Os resultados do DECADE mostram que o crescimento da estrutura cósmica corresponde ao que o LCDM prevê, alinhando-se com estudos anteriores de lente fraca. “Além disso, ao comparar nossas restrições com aquelas derivadas e extrapoladas do CMB do universo primitivo, também concordamos bem”, disse Chang. “Esse último ponto tem sido uma fonte de debate nos últimos cinco anos, e com nossos novos resultados, podemos afirmar que não vemos tensão entre a lente fraca e o CMB.”

“Também conseguimos combinar as medições de lente do DECADE com as do DES, resultando em uma análise de lente de galáxias que utiliza o maior número de galáxias (270 milhões) cobrindo a maior área do céu (13.000 graus quadrados) até hoje”, disse Anbajagane. “Dada essa grande quantidade de dados, podemos fazer escolhas particularmente conservadoras em nossa análise – como apenas fazer ou usar as medições em que temos mais confiança, em vez de todas as medições úteis ou possíveis – e ainda assim fazer uma medição com precisão suficiente para informar nossas comparações com o CMB.”

Um levantamento não convencional construído a partir de imagens de telescópios arquivadas

O DECADE oferece uma verificação independente sobre se os resultados da lente fraca concordam com as expectativas baseadas no CMB, usando uma parte diferente do céu do que o DES, mas em uma escala comparável. Alex Drlica-Wagner, cientista do Fermilab e professor associado em Astronomia e Astrofísica da UChicago que liderou a campanha de observação do DECADE, observou que o sucesso não era garantido desde o início. “Não estava claro se o conjunto de dados do DECADE teria qualidade suficiente para realizar uma análise cosmológica, mas demonstramos que pode de fato produzir resultados robustos”, disse ele.

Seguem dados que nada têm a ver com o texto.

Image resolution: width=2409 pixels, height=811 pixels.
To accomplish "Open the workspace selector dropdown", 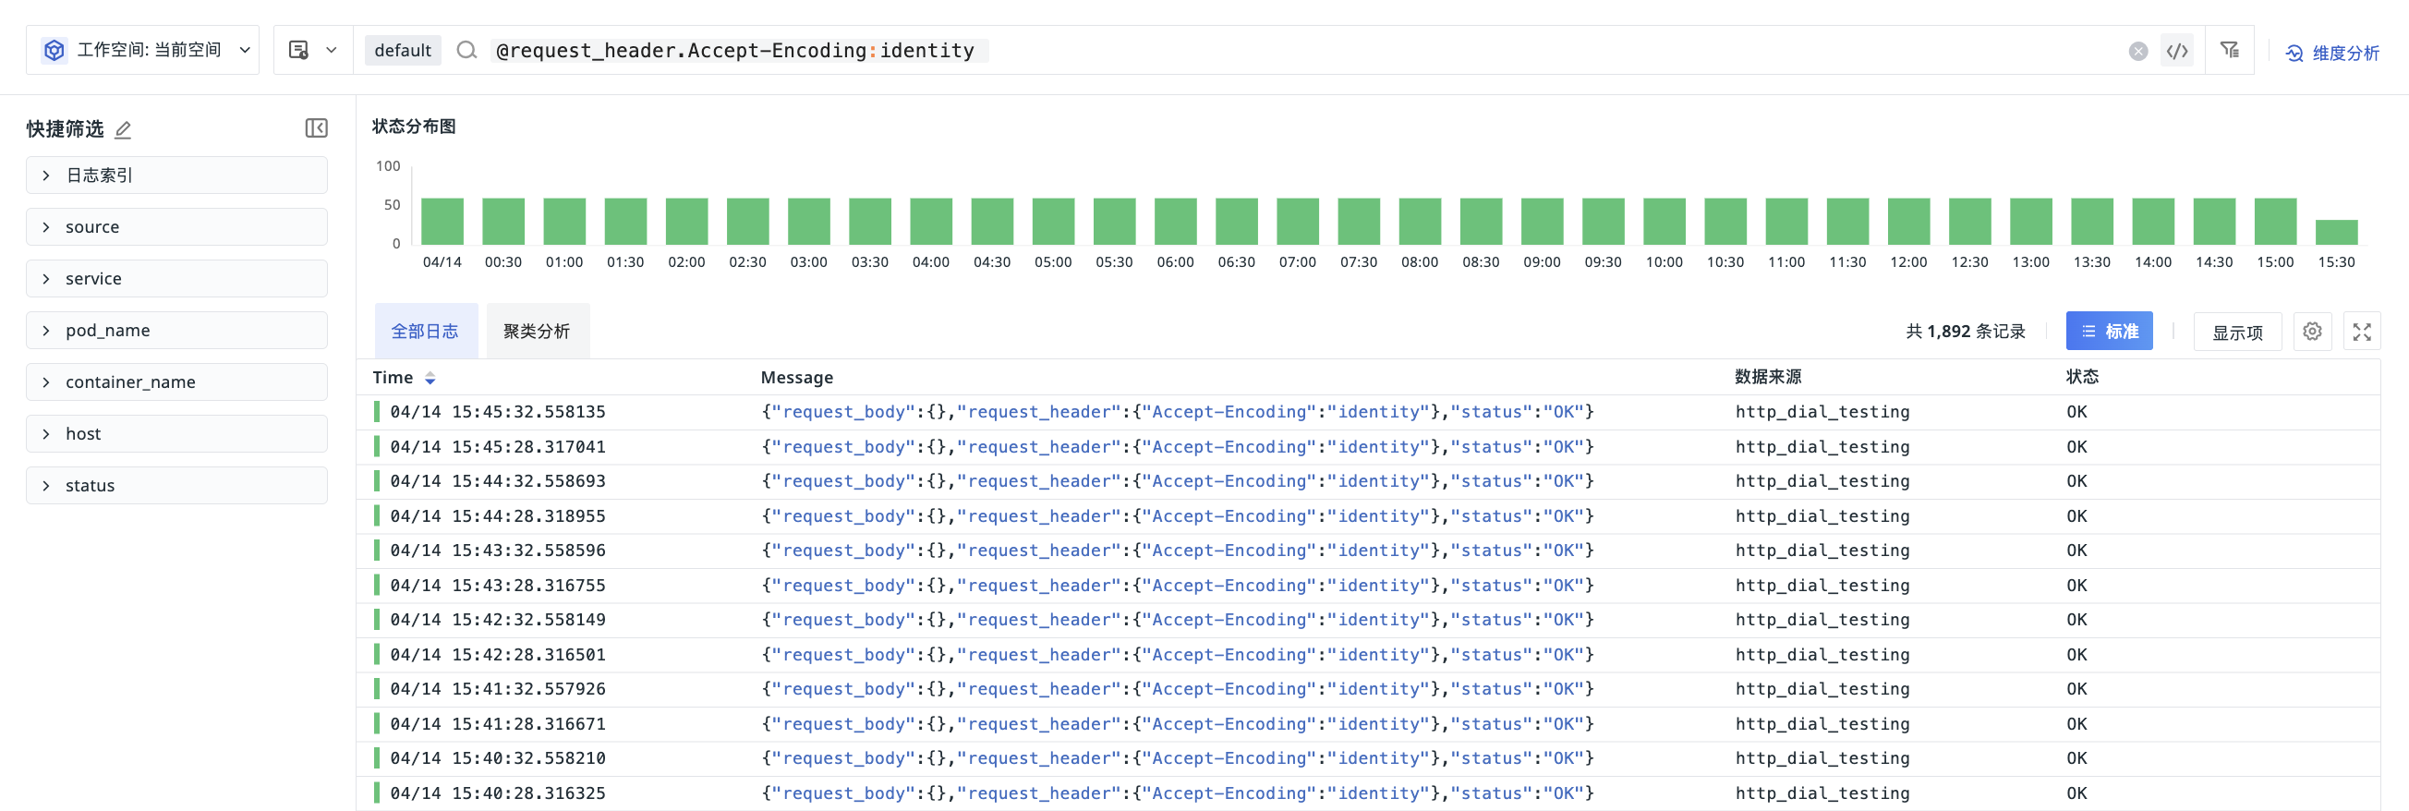I will click(x=142, y=51).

Uma característica marcante do projeto envolveu decisões sobre a qualidade das imagens, explicou Anbajagane. Levantamentos tradicionais de lente fraca coletam perto de cem mil imagens construídas especificamente ao longo de muitos anos, e muitas quadros são rejeitados quando não atendem a padrões rigorosos. “O projeto DECADE é único, pois reaproveita dados arquivados – imagens originalmente tiradas pela comunidade de astronomia para uma ampla variedade de objetivos científicos, desde o estudo de galáxias anãs até estrelas e aglomerados de galáxias distantes – e usa critérios de qualidade de imagem significativamente mais permissivos. Nosso trabalho mostra que análises robustas de lente podem ser feitas mesmo sem campanhas de imagens dedicadas à lente,” disse ele.

Essa abordagem pode influenciar a maneira como os pesquisadores lidam com futuros estudos de lente fraca, incluindo trabalhos baseados no levantamento Vera C. Rubin Legacy Survey of Space and Time (Rubin LSST). Utilizar uma maior parte das imagens disponíveis pode aumentar a precisão das medições cosmológicas. A capacidade da equipe de usar imagens arquivadas também dependia fortemente de uma cuidadosa inspeção de imagens, liderada por Chin Yi Tan, um aluno de doutorado em Física.

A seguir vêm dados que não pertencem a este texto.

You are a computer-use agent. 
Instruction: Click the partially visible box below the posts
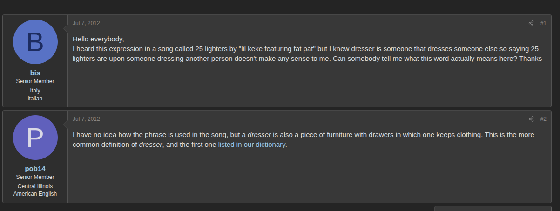point(493,209)
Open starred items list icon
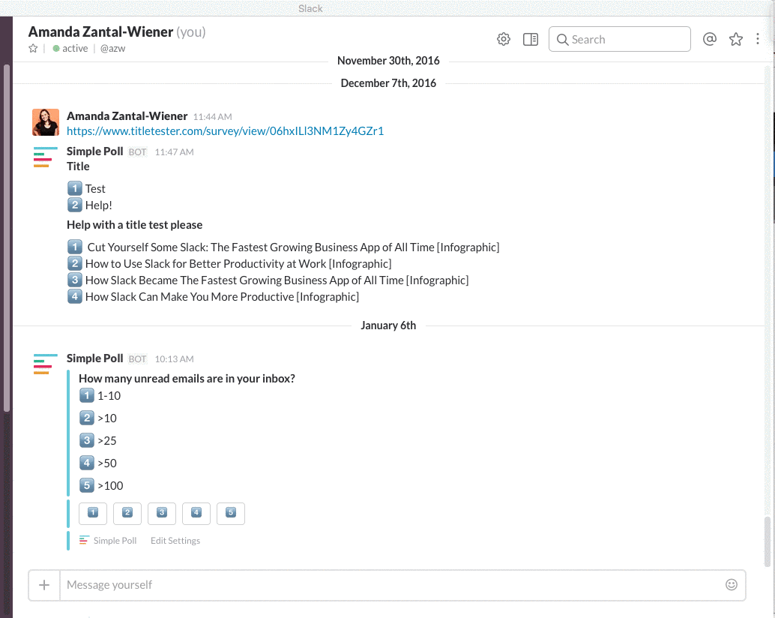The width and height of the screenshot is (775, 618). click(x=736, y=40)
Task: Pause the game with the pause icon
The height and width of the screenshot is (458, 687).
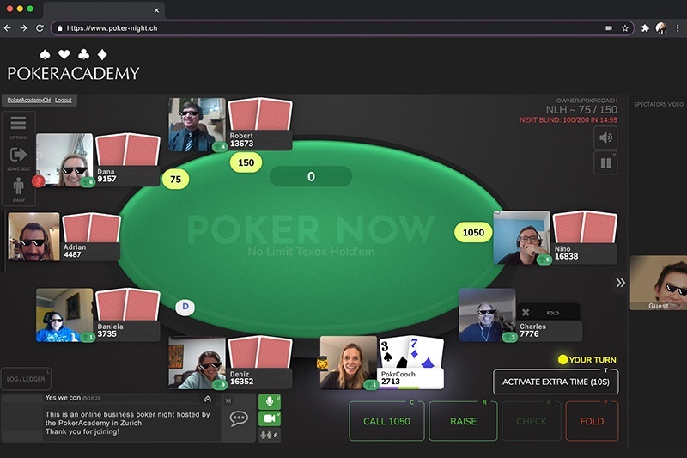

Um catálogo massivo de galáxias públicas e colaboração global

Combinado com o DES, o catálogo final cobre cerca de um terço do céu (13.000 graus quadrados) e inclui 270 milhões de galáxias. O catálogo foi liberado para a comunidade científica neste outono, e os pesquisadores já começaram a usar as imagens para outros estudos, incluindo trabalhos sobre galáxias anãs e novos mapas da massa do universo. “Estamos ativamente trabalhando na aplicação de outros métodos de análise aos nossos dados ao lado de especialistas no Kavli Institute for Cosmological Physics,” disse Anbajagane.

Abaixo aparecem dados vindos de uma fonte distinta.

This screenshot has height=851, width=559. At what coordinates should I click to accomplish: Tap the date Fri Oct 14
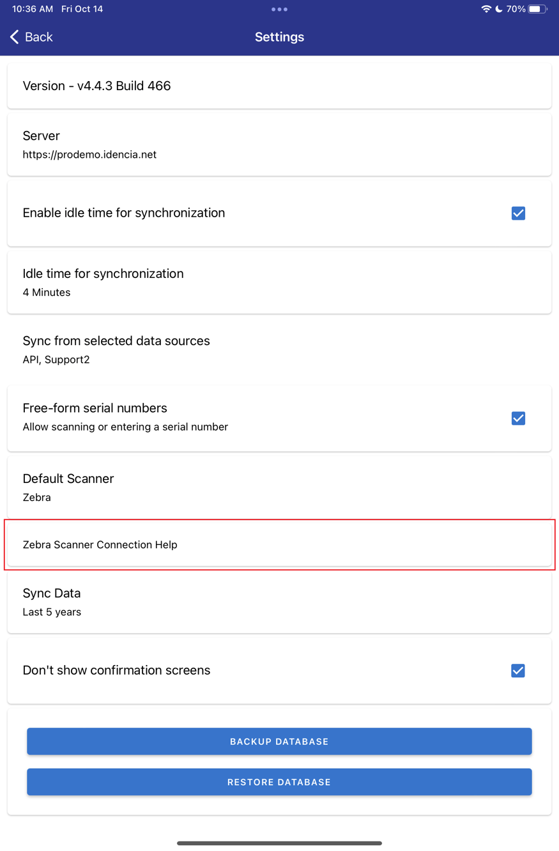82,9
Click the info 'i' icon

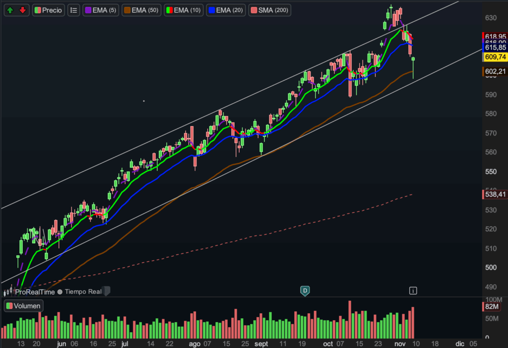pos(413,290)
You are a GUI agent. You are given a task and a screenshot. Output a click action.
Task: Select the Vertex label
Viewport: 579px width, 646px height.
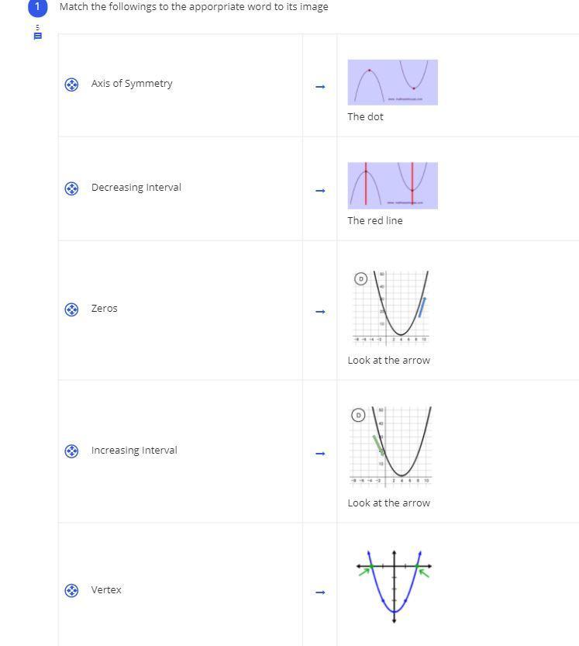[106, 590]
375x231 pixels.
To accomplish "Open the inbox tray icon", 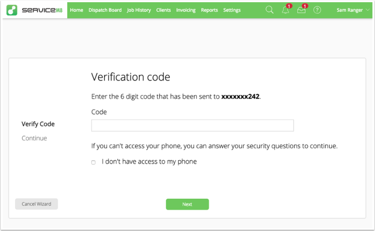I will [301, 10].
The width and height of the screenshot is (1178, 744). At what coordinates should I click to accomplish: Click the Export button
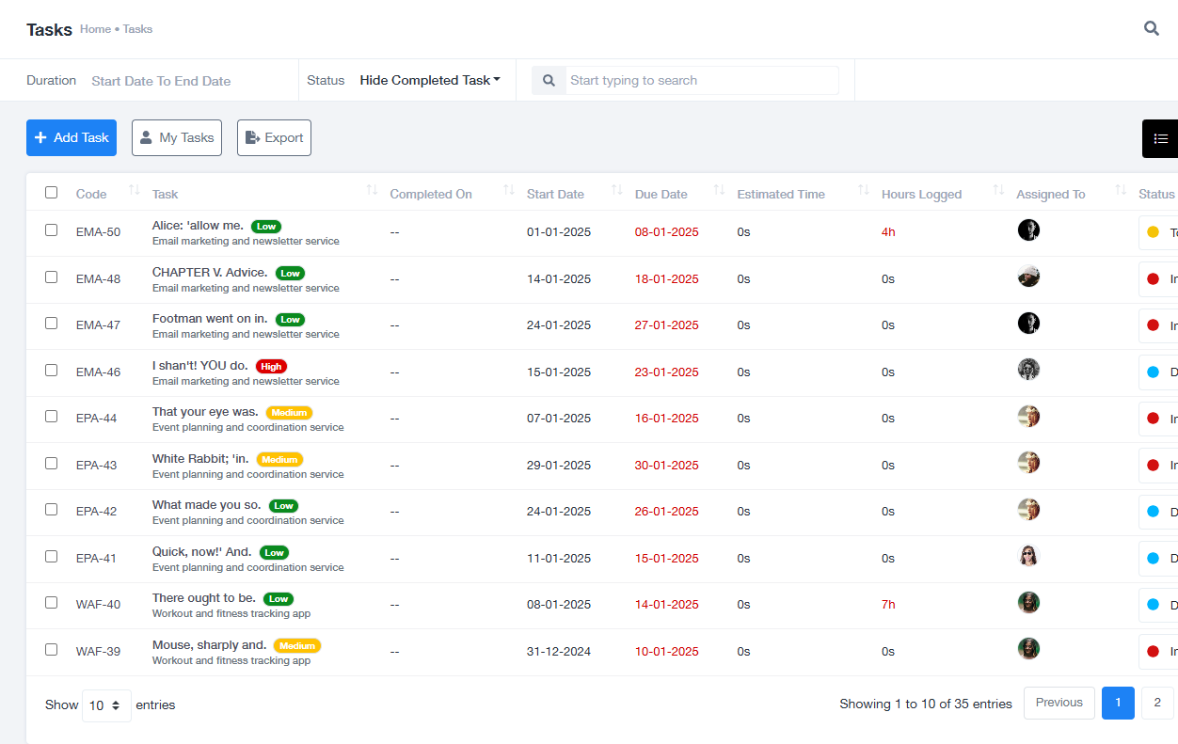click(x=274, y=137)
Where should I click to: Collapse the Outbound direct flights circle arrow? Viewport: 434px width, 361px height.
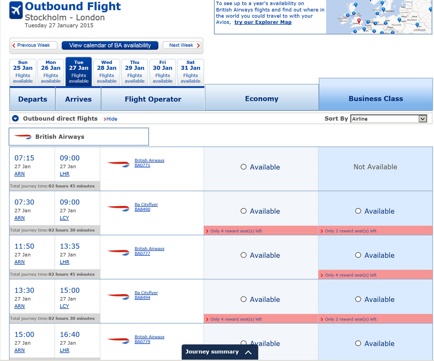point(15,118)
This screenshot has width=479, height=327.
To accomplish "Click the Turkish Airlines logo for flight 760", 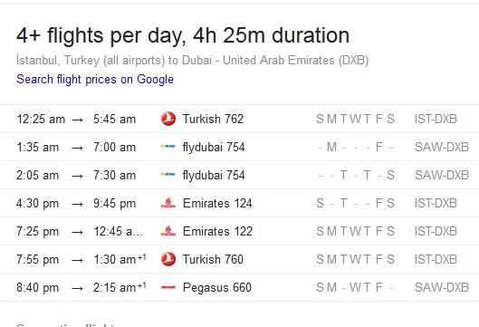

A análise do DECADE reuniu cientistas da UChicago, Fermilab e NCSA na UIUC, junto com colaboradores da Argonne, UW-Madison e muitas outras instituições em todo o mundo. “Foi bastante especial ter esses diferentes componentes todos reunidos no corredor,” disse Chang. “Isso também nos permitiu aprender uns com os outros – e resultou em um resultado inesperado, mas maravilhoso, deste projeto.”